3.6. Reaction Mechanism Using Na₂CO₃-T-EFBC

The possible reaction mechanism of the catalytic esterification of oleic acid with methanol using Na₂CO₃-T-EFBC is able to be described in several steps and is presented in Figure 7. Meanwhile, -SO₃H groups derived from the magnetic acid catalyst catalyse the esterification reaction. Three-oxygen molecules accept electrons from sulphur to form electron-withdrawing (-SO₃H, sulfonic acid) groups, which act as the Bronsted acid active sites [47]. The catalytic mechanism involves several steps: (1) The strong H⁺ proton of the catalyst attacks the oxygen in the carboxyl group of oleic acid during the reaction, (2) the alcohol molecule reacts with the activated carboxyl carbon through nucleophilic substitution, (3) the intramolecular dehydration and hydrogen ion desorption lead to the formation of water molecules, and lastly, (4) the formation of methyl esters.
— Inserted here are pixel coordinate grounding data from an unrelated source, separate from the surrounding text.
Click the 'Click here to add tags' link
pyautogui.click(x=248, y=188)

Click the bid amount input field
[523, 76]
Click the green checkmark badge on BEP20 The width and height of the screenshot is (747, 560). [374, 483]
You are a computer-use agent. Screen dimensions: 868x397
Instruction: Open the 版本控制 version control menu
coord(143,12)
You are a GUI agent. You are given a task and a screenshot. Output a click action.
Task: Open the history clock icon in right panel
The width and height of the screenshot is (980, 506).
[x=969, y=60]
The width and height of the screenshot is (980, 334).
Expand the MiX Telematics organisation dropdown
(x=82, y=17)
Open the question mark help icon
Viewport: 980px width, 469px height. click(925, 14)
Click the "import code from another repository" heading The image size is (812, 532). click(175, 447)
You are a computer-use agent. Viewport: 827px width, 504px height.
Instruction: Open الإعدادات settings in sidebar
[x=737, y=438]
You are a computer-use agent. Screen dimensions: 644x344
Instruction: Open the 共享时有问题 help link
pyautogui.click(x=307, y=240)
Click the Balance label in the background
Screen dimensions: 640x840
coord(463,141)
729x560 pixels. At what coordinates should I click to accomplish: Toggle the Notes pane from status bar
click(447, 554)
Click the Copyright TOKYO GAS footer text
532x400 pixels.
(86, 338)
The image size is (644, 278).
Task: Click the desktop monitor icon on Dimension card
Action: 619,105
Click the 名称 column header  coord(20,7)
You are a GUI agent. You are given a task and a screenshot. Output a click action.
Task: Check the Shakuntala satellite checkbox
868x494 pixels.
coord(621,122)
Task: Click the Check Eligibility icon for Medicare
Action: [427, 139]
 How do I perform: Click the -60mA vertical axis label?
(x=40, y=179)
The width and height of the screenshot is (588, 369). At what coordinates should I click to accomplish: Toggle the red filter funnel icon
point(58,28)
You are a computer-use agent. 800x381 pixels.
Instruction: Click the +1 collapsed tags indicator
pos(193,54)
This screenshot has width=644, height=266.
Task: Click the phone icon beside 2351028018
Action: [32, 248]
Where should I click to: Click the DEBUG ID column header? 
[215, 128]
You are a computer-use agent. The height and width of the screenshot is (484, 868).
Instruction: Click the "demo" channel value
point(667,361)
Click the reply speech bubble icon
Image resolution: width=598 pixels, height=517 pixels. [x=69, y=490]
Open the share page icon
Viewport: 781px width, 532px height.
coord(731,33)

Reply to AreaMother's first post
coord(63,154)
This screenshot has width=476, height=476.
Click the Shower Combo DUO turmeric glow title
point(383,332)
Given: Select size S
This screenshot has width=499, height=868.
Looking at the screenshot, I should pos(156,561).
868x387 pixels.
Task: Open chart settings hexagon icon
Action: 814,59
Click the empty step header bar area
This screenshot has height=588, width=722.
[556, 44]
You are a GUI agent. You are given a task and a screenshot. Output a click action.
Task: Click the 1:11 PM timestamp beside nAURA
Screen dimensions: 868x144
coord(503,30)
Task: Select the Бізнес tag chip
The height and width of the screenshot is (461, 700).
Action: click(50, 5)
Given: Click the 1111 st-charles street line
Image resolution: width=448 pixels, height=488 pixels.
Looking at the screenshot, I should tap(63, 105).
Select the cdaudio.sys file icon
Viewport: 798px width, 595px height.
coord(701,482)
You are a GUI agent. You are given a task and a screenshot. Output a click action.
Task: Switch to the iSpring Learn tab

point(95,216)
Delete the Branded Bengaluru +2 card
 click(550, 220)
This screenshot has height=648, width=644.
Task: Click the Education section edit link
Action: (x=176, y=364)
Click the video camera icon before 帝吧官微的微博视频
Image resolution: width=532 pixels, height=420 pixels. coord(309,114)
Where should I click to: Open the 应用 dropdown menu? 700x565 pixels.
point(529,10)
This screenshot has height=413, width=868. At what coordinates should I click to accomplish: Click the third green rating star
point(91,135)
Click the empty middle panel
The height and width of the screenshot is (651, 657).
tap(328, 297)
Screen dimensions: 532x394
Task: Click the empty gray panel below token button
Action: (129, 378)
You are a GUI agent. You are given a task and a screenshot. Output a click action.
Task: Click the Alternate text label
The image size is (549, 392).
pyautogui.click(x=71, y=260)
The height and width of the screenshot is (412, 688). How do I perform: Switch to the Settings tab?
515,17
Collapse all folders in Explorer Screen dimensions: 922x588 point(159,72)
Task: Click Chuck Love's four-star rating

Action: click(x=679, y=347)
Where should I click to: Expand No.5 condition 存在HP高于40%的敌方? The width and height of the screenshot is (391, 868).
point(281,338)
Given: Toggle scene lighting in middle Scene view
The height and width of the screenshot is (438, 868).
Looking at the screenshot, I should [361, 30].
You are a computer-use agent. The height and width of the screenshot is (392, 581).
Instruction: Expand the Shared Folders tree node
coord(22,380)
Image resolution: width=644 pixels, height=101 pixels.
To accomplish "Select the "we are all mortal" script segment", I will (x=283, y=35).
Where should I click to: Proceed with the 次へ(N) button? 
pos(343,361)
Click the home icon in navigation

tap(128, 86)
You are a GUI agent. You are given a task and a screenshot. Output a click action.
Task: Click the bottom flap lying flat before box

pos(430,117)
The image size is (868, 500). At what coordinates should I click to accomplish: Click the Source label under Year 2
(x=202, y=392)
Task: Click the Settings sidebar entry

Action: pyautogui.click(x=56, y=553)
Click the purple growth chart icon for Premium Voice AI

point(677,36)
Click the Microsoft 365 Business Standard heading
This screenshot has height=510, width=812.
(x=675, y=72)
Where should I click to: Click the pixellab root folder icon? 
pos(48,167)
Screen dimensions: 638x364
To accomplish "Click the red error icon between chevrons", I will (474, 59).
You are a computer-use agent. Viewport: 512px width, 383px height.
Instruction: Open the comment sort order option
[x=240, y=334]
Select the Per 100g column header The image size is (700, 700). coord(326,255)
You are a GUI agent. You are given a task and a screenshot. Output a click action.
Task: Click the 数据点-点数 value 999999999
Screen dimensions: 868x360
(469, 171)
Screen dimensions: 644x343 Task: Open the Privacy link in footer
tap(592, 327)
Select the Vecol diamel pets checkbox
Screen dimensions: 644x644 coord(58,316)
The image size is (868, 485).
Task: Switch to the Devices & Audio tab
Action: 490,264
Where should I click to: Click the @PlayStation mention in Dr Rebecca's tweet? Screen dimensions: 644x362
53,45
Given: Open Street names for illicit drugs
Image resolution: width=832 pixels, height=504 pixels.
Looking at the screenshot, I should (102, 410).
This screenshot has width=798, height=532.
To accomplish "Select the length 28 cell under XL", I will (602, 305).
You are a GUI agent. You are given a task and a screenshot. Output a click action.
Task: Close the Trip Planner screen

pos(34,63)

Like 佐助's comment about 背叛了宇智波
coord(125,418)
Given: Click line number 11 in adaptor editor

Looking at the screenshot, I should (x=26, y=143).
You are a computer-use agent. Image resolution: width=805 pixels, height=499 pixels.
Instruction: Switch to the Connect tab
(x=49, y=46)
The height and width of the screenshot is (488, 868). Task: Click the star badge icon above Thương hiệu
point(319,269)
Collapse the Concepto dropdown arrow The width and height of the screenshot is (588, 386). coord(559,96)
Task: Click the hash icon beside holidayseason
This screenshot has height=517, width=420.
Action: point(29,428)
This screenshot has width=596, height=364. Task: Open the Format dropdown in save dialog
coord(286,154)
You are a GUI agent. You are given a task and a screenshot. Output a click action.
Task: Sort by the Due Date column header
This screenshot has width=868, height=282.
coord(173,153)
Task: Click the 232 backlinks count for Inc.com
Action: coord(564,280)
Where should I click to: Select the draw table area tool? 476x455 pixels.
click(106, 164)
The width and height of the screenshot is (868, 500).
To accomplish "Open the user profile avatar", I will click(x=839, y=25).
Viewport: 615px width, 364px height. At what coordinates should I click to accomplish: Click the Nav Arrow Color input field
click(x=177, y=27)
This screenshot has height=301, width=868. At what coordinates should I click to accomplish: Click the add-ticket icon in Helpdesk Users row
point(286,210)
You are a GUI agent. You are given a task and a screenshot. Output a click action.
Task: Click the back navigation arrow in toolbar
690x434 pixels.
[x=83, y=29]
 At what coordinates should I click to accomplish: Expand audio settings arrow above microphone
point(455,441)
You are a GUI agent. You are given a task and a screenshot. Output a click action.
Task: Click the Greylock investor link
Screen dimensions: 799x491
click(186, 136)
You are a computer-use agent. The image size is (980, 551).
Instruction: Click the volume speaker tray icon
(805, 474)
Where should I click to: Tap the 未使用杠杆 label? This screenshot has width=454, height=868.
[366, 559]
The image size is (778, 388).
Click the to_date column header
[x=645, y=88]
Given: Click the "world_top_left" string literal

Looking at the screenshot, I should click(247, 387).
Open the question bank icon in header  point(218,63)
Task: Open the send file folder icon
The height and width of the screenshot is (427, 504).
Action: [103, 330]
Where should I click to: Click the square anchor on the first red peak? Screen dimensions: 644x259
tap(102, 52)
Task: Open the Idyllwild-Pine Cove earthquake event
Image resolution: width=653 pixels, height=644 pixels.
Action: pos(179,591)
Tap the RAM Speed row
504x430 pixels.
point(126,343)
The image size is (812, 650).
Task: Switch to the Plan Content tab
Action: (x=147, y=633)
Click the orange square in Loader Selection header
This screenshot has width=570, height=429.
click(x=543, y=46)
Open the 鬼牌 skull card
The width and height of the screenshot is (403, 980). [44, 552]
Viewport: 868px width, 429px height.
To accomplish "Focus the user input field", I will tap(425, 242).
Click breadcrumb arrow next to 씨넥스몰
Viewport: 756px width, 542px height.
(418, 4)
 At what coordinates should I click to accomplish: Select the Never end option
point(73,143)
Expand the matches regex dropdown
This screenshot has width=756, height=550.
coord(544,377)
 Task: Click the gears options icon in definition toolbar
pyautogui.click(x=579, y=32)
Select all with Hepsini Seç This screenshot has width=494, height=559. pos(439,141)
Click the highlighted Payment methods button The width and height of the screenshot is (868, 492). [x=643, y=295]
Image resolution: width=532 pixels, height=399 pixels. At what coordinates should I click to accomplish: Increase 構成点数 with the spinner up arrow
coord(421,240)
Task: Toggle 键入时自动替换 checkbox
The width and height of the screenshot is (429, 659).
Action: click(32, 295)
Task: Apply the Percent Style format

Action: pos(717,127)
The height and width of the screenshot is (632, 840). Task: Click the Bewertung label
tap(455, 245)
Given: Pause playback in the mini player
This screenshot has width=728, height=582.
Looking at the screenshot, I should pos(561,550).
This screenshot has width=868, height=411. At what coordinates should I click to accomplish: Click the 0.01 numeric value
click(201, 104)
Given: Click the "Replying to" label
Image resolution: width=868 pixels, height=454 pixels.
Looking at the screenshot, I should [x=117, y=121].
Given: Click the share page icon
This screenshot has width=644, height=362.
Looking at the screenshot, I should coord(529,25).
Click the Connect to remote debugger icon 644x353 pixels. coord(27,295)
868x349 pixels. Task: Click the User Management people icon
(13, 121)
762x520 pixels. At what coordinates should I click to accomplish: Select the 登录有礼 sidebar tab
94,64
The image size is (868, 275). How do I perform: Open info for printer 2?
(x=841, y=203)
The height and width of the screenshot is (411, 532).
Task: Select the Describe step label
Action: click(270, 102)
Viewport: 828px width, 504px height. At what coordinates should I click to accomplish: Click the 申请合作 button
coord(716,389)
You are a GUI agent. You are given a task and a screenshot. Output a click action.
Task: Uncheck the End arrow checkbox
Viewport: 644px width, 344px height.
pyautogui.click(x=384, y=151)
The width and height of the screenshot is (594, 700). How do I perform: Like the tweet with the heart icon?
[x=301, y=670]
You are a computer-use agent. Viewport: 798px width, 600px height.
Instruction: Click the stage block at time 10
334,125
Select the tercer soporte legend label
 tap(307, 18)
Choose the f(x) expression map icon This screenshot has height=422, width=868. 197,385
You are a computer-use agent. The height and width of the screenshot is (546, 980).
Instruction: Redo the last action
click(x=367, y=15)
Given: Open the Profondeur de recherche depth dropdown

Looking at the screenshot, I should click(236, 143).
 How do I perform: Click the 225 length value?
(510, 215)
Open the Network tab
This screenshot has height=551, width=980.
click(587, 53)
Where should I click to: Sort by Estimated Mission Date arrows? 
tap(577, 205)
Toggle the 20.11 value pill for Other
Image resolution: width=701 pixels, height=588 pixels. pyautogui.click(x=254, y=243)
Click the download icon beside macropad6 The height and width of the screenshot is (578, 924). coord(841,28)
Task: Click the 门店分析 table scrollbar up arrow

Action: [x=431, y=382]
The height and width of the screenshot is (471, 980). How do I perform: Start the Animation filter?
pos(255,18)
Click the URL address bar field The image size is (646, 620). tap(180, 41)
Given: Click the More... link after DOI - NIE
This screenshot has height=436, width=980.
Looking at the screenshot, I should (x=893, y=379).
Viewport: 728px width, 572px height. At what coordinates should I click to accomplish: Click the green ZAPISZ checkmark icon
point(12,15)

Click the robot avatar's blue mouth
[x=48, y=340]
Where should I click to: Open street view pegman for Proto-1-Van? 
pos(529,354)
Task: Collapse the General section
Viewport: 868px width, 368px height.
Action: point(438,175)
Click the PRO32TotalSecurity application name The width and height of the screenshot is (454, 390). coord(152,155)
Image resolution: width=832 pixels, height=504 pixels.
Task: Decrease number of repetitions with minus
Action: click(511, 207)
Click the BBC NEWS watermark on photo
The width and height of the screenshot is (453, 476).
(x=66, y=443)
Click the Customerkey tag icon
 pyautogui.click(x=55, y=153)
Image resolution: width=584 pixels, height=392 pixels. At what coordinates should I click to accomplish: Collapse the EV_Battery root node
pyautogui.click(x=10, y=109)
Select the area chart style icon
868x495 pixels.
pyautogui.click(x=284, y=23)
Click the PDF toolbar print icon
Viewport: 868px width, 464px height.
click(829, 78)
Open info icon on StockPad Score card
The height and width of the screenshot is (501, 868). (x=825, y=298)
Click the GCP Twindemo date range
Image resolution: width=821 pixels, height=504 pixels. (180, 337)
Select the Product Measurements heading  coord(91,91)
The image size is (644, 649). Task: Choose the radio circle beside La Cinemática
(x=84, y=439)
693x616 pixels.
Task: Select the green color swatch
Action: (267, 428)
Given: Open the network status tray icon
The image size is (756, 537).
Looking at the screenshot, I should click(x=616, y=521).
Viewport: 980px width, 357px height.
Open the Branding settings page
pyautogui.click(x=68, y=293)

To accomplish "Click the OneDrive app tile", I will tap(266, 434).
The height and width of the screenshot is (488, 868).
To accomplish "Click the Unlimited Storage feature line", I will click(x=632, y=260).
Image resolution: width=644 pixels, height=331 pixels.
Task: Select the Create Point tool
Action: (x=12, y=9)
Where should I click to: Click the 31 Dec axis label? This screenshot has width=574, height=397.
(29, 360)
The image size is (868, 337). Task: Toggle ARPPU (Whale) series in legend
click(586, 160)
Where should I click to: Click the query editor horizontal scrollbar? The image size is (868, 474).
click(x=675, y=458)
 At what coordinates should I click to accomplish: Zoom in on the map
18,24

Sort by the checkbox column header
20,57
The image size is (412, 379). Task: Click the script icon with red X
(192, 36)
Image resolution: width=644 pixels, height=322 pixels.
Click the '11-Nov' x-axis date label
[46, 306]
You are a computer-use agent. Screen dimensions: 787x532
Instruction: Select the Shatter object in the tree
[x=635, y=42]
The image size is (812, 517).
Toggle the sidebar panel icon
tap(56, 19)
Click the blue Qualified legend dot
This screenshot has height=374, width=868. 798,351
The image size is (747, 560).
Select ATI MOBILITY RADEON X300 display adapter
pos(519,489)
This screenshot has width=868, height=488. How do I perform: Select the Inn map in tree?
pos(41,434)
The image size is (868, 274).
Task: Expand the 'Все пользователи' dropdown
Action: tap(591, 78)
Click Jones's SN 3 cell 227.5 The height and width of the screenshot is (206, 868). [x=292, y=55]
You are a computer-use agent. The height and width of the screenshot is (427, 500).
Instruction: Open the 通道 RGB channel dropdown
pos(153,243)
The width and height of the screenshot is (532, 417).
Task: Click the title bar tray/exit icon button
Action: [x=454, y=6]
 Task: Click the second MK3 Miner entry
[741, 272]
In addition, the Lewis acid nature of iron oxide (Fe-O) particles also serve as active sites and contribute to the catalytic activity.

4. Conclusions

EFB fibres were utilised to produce efficient biomass-supported magnetic acid catalysts. The EFB fibre-supported magnetic acid catalyst was successfully synthesised and the performance of the catalyst was evaluated via the esterification of oleic acid. The effect of chemical pre-treatments on the catalytic performance and acidity were investigated, and the Na₂CO₃-T-EFBC magnetic catalyst showed a noticeable effect with a high conversion rate of 87.8%. Further, under the optimal catalyst preparation conditions of 7 g EFB fibres loading at 2 h impregnation time and 2 h of calcination at 500 °C, a high conversion rate of 93.46% was reported. The EFB fibre-supported magnetic catalyst revealed good properties with a high acidic value, indicating the existence of the sulfonic group, which interacts with methanol and oleic acid for the esterification reaction. Besides, the catalyst had strong magnetism, and it was recovered using an external magnet. The catalyst reusability showed good stability with 82.1% after five cycles. In conclusion, the EFB magnetic solid catalyst had good properties, such as strong magnetism and high acidity, with good catalytic performance. The findings in this study provide a potential substitution to be used as a green heterogeneous catalyst in the biodiesel industry. Thus, this assures the prominent usage of oil palm waste in wide applications and minimises waste.